When I started attending classes to become a counselor, I secretly hoped it would make me the perfect husband. What better husband training than a master’s degree in marriage and family counseling? I stepped into the the first class thinking this is going to be great, I’ll be surrounded by relationship perfection and quickly learn the secrets of an amazing marriage. I worked and worked at gaining knowledge, emulating my professors, and practicing counseling but perfection never came. I still make mistakes as a husband and father.

I’ve written about making mistakes in marriage before, check out my post “The 3 Best Phrases To Say When Your Spouse Makes a Mistake”

My wife Hollie and I are blessed to experience a wonderful marriage. We have our advantages but I mess up and when I do this is usually how.

1. I miscommunicate. This happens more when I’m tired. Marriage tip: don’t talk tired. It never goes well for me, the tone doesn’t come out right. I miscommunicate most often by omitting an explanation of my emotions. When I fail to use words to explain my emotions, I act grumpy and connection breaks down. Emotion is a critical part of communication. I fail to communicate well when I’m experiencing emotion like fear or feel vulnerable. When I feel inadequate, I react either by withdrawing, or becoming verbally demanding. When that happens I have to stop to consider my emotions, then I can accurately communicate again.

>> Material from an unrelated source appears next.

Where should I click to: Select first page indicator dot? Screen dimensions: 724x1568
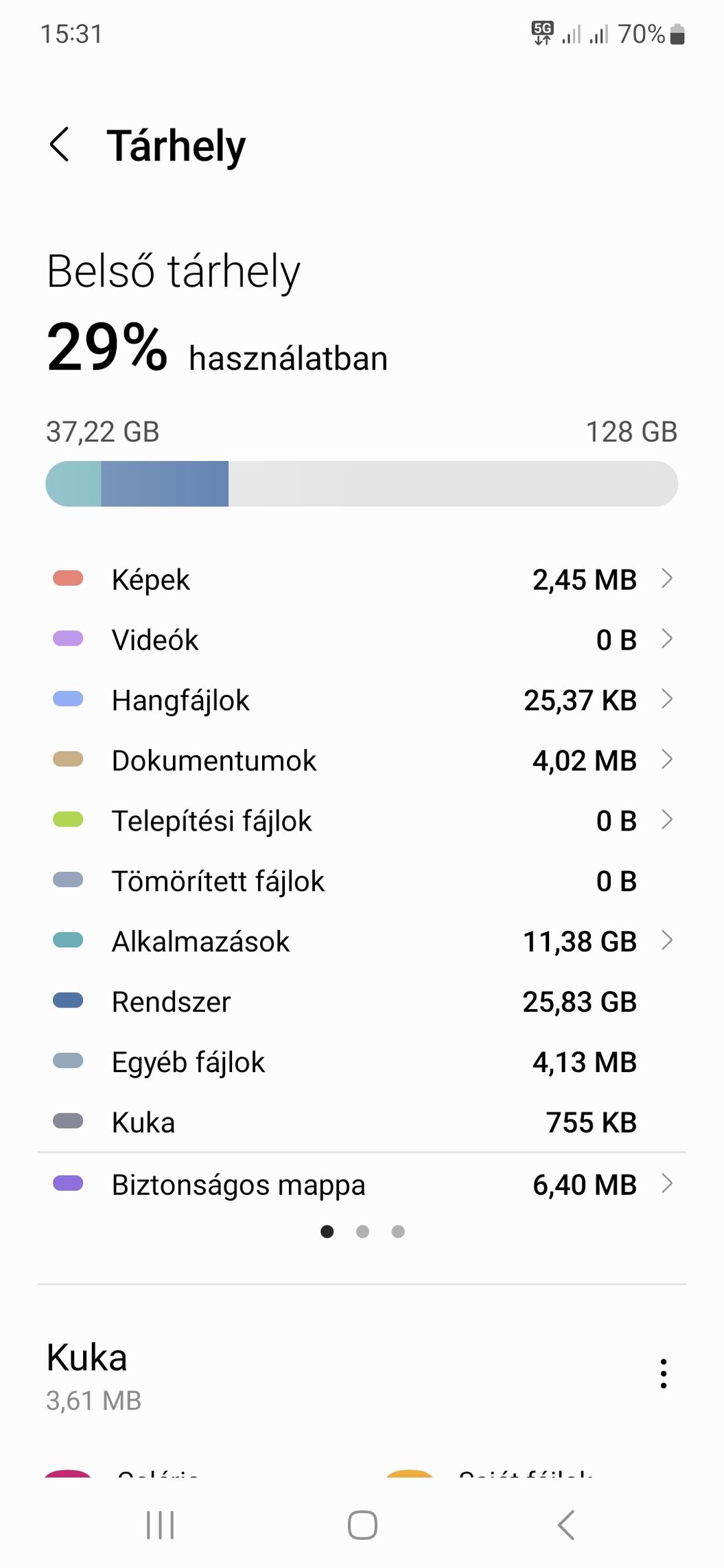[x=327, y=1232]
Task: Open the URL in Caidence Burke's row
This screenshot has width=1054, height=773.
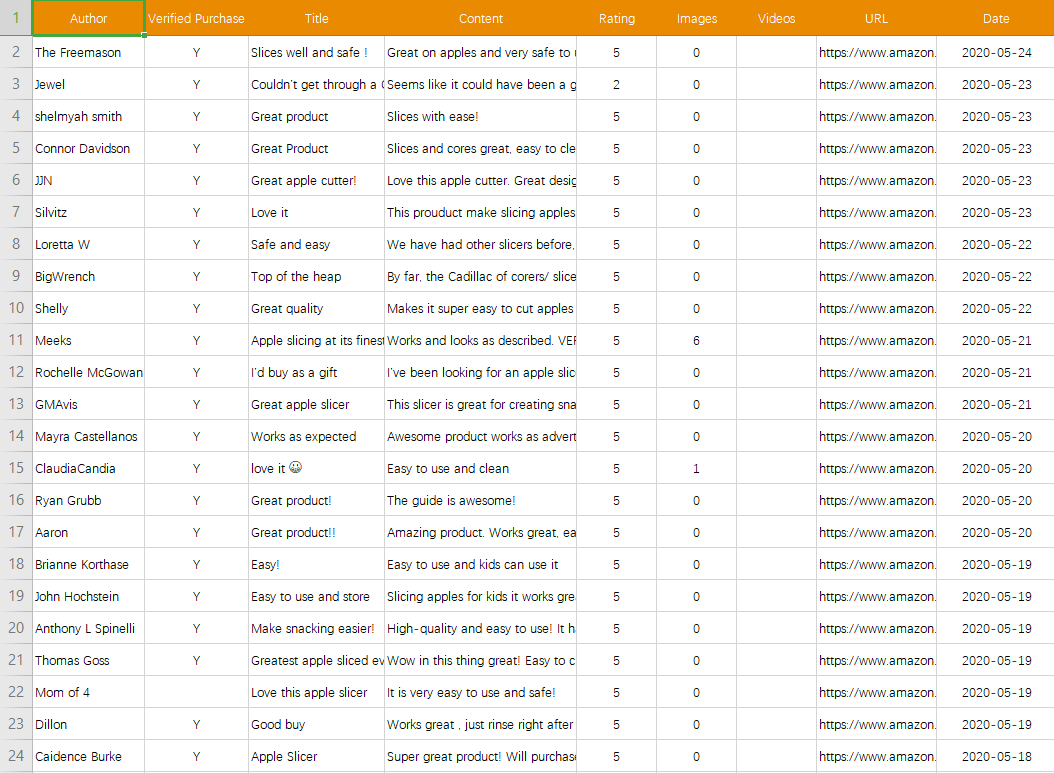Action: [x=876, y=756]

“6 Ways To Restore Communication”

2. I lack enthusiasm for things she likes. I remember one morning Hollie excitedly told me she was looking forward to spending the afternoon at “a super cute place to shop.” I wasn’t thrilled and I’m sure it showed in the tone of my response. I decided to do something else and I missed out. It wasn’t so much that I missed out on the shopping, I missed out on the opportunity to connect with my wife.

3. I fail to notice the effort she makes. It’s not that I’m not appreciative, but sometimes I really don’t notice. Other times my perspective is selfish. A few nights ago Hollie was working on fixing technical problems with my blog and I was annoyed she was not finishing as fast as I wanted. Oops. My ungrateful attitude missed her effort to show me love.

By the end of my graduate program in counseling I discovered counselors are simply regular people willing to brave the imperfect world, to meet people where they are, and really listen.

Turns out it’s a formula for a well connected marriage too. Two imperfect regular people willing to brave the imperfect world together, embrace each other, and really listen.

It’s common to struggle in the same ways even when trying to learn from the mistakes. I will likely fail in similar ways again in my marriage but I have found:

  • When I risk sharing my vulnerabilities, connection thrives.
  • When I pay attention to what she likes, she knows I delight in her and connection thrives.
  • When I see how she shows me love, connection thrives.

I love the great connection Hollie and I share. I’m going to do what I can to see it thrive.

What have you found to help your connection thrive?